During carcinogenetic development, epigenetic changes occur at least as frequently as genetic mutations and deletions. Aberrant DNA methylation plays a key role in carcinogenesis, leading to the epigenetic silencing of the expression of tumor-suppressor genes involved in cell cycle regulation, apoptosis, and DNA repair (4,5). In such cases, DNA methylation is typically mediated by DNA methyltransferases, particularly DNA methyltransferase 1 (DNMT1), DNMT3A, and DNMT3B (6). DNMT1 is significantly overexpressed in several tumor types (7,8). In a variety of cancers, DNMT1, DNMT3A, and DNMT3B were reported to be highly expressed and associated with poor prognosis, including breast, liver, lung, colorectum, stomach, bladder, prostate, cervical cancers, lymphomas and other malignancies (9-20). Until now, there is minimal amount of report on DNMT1 in RCC. A report in 2006 (21) found that the incidence of nuclear immunoreactivity for DNMT1 tended to be higher in proximal tubules from non-tumorous renal tissue than in those from normal renal tissue, and was significantly higher in RCCs, however, there have been no reports regarding biological behavior alterations of ccRCC cells after knockdown of DMNT1 expression and the underlying molecular events in vitro. Thus, in this study, we analyzed the expression of DNMT1 protein in ccRCC tissue specimens and investigated their association with clinicopathological features and patient survival. Then, we knocked down DNMT1 expression using siRNA to assess the effects on the regulation of biological behavior of ccRCC cells and the underlying molecular mechanisms.
Materials and methods
Patients and tissue samples
ccRCC tissue was collected from radical nephrectomy specimens performed between January 2004 and January 2012 at Department of Urology, Shengjing Hospital of China Medical University. The tumor cases included 89 cases with histologically confirmed ccRCC and 22 cases of adjacent non-tumor tissues. The criteria for study enrollment were as follows: patients with histopathologically diagnosed ccRCC who were newly diagnosed, untreated without a history of other tumors, and subsequently underwent radical nephrectomy. Histological diagnosis was established according to the guidelines of the World Health Organization (22). Cases were selected according to tissue availability and were not stratified for any known preoperative or prognostic factor. None of the patients underwent chemotherapy, radiotherapy, or adjuvant treatment before surgery. We obtained the written informed consent from all the patients. The Institute Research Medical Ethics Committee of Shengjing Hospital of China Medical University approved the research protocol. The patients were carefully followed up by consulting their case documents and through telephone monitoring.

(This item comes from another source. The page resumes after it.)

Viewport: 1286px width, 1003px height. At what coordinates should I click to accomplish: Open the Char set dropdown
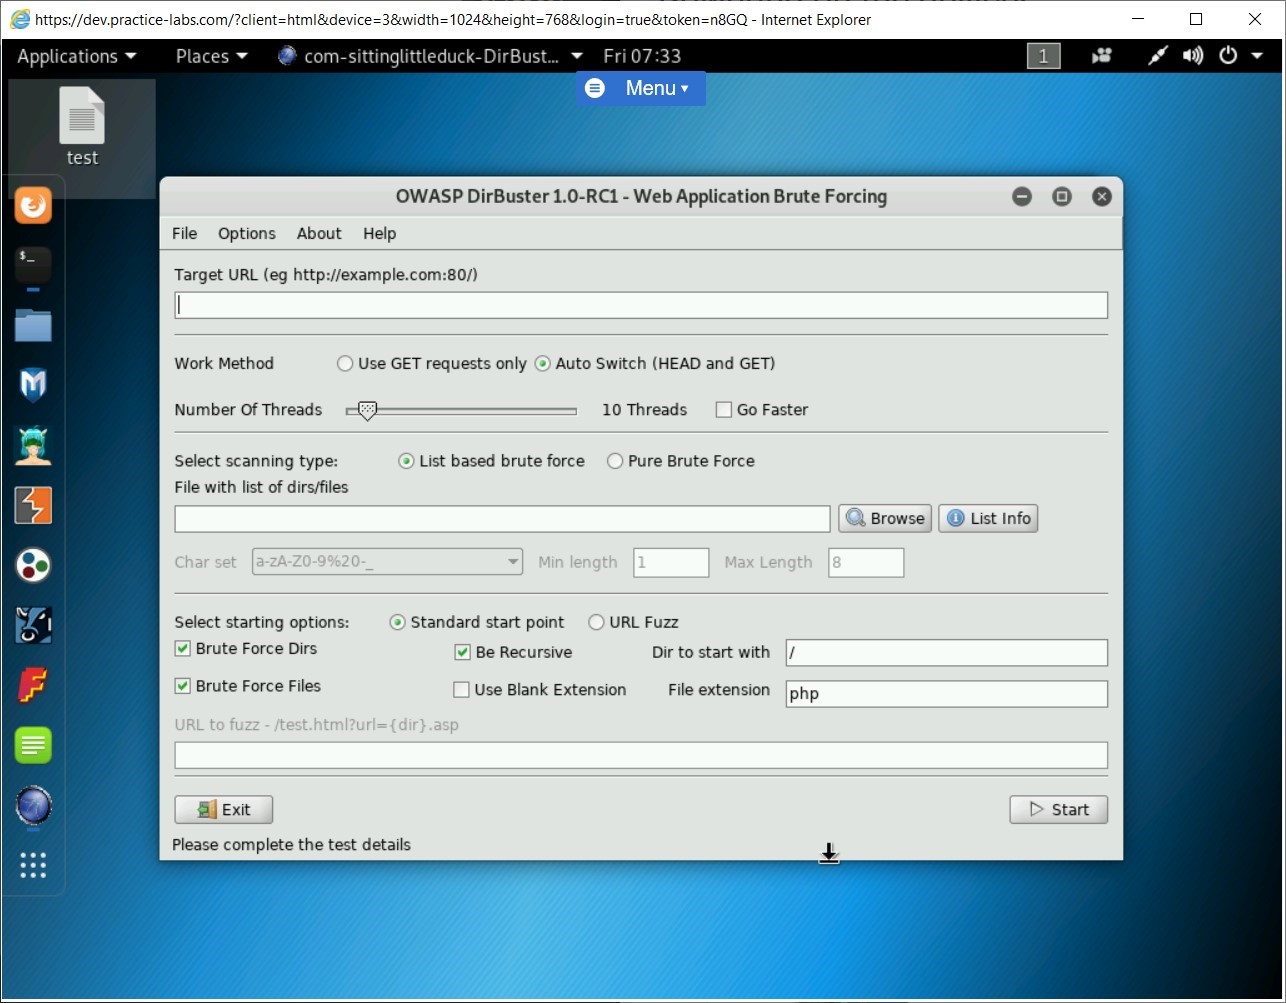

Formalin-fixed and paraffin-embedded tissue samples were cut into 4-mm thick sections and mounted onto poly-L-lysine-coated glass slides. For immunohistochemical staining, the sections were deparaffinized in xylene, rehydrated in a series of alcohol, and washed in the tap water. The sections were then cooked in 10 mm sodium citrate buffer, pH 6.0, for 10 min in an autoclave for antigen retrieval. Endogenous peroxidase activity was blocked by incubating the sections in 3% H2O2 at 37 °C for 20 min. After that, the sections were blocked to avoid nonspecific binding by addition of a 10% normal goat serum at 37 °C for 30 min and then incubated for 4 °C overnight with the polyclonal antibody against DNMT1 (sc-20701, 1:250 dilution Santa Cruz Biotechnology, USA). The specificity of antibodies had been confirmed by using Western blot analysis (data not shown). In the next day, the sections were washed five times with 0.01 mol/L phosphate-buffered saline (PBS; pH 7.4) for 15 min and then incubated with a biotinylated secondary antibody for 30 min at 37 °C in the dark. After that, the sections were incubated with a streptavidin horseradish peroxidase solution for another 30 min (LSAB kit; Dako, Glostrup, Denmark), washed in PBS, and stained with DAB (3, 3-diaminobenzidine). Finally, the sections were counterstained with Mayer’s hematoxylin, dehydrated, and mounted. Negative controls were run in parallel, and were generated by PBS replacing the anti-DNMT1 antibody.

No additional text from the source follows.